On the other spectrum, the high end VR headsets are made with more specific functions with much more control such as gaming. The most sold headsets of this type includes Oculus Rift, Sony’s PlayStation VR, and HTC Vive. Oculus Rift, bought by Facebook in 2014, was the first to be released out of the three and is the second-most sold headset, only to be passed by Samsung’s Gear VR. PlayStation VR was the first VR headset for consoles and HTC Vive in collaboration with Valve, a game developer and digital distributor, managed a somewhat successful debut considering its cost. However, unlike the lower end headsets, most of these headsets are not mobile and are tethered, requiring a PC or in the case of the PlayStation VR, a PlayStation 4, to run the headsets themselves. But through processing the sensors and display through an external body, these headsets can remain lightweight while providing top-notch quality and, with the separate controllers, more precise control than the lower end headsets.

Meanwhile, unlike VR, AR has no big need for a secluding headset that transports its user to a different place because of its distinct characteristic of overlaying. However, that does not mean that a headset will not make the AR experience worse. For this, Microsoft developed the HoloLens and Google is developing Google Glass. Unlike VR headsets, these headsets attempt to augment experiences in reality and facilitate tasks by helping users visualize digital objects in the real world. Hence, the visor part of the headsets is transparent and software plays a significantly larger role due to the need of location and visual recognition on top of the gyroscopic calculation and display VR technology shares. While these headsets are very expensive — HoloLens is 3,000 USD and Google Glass’s prototype was 1,500 USD — that does not mean that AR itself is an expensive technology. Just with the software and a camera, or a phone, people can experience the wonders of AR. Take Snapchat filters and Pokémon GO, for example. Just with facial recognition and a GPS location tracker, they have amused 150 million daily active users and 15.4 million weekly active users.

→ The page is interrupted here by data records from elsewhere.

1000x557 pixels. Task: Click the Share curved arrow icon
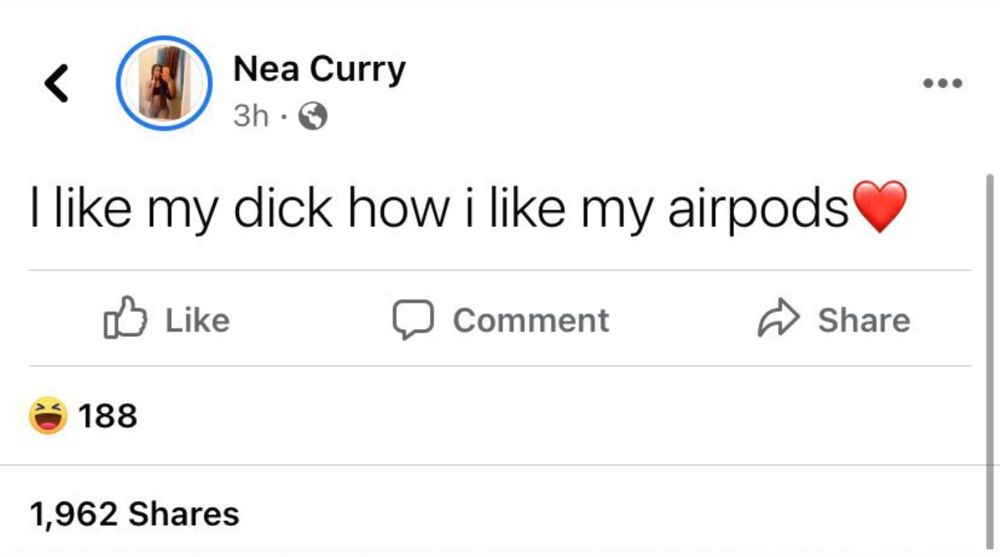click(x=778, y=317)
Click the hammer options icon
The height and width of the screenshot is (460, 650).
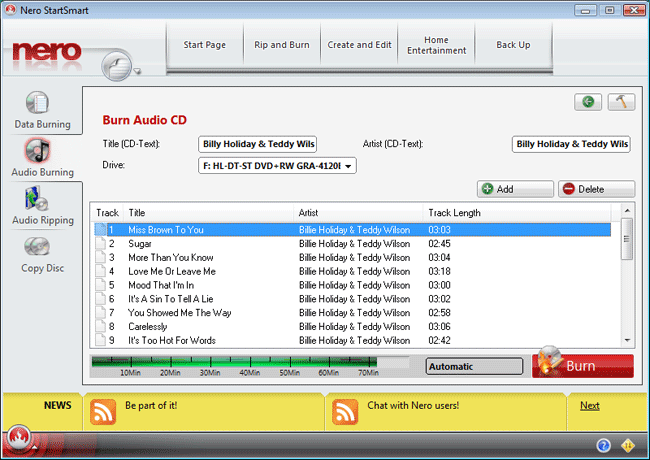[620, 102]
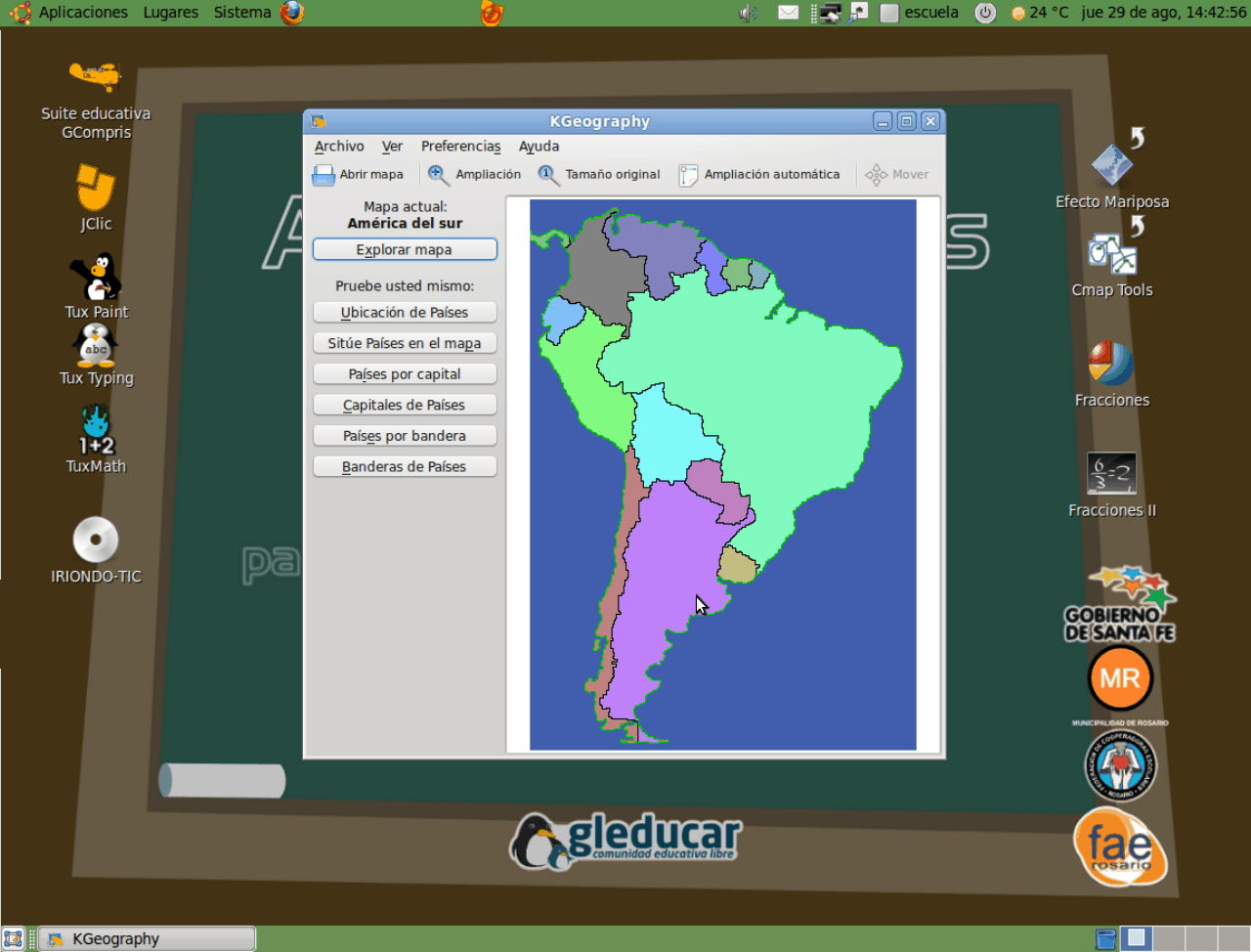The image size is (1251, 952).
Task: Select the Ampliación zoom tool
Action: [475, 175]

Since 1987 and 1990, when the terms virtual reality and augmented reality were coined respectively, these realities have never been as close to becoming actual realities, thanks to the advances in hardware and software. As these technologies evolve with more and more firms investing into them and cooperating with others, the application of VR and AR expands more and more. However, just because they are possible does not mean that they are in demand. Like previous times, will VR and AR just be a hype? Or will they stay this time? The technology is here. All they need is a user who needs it.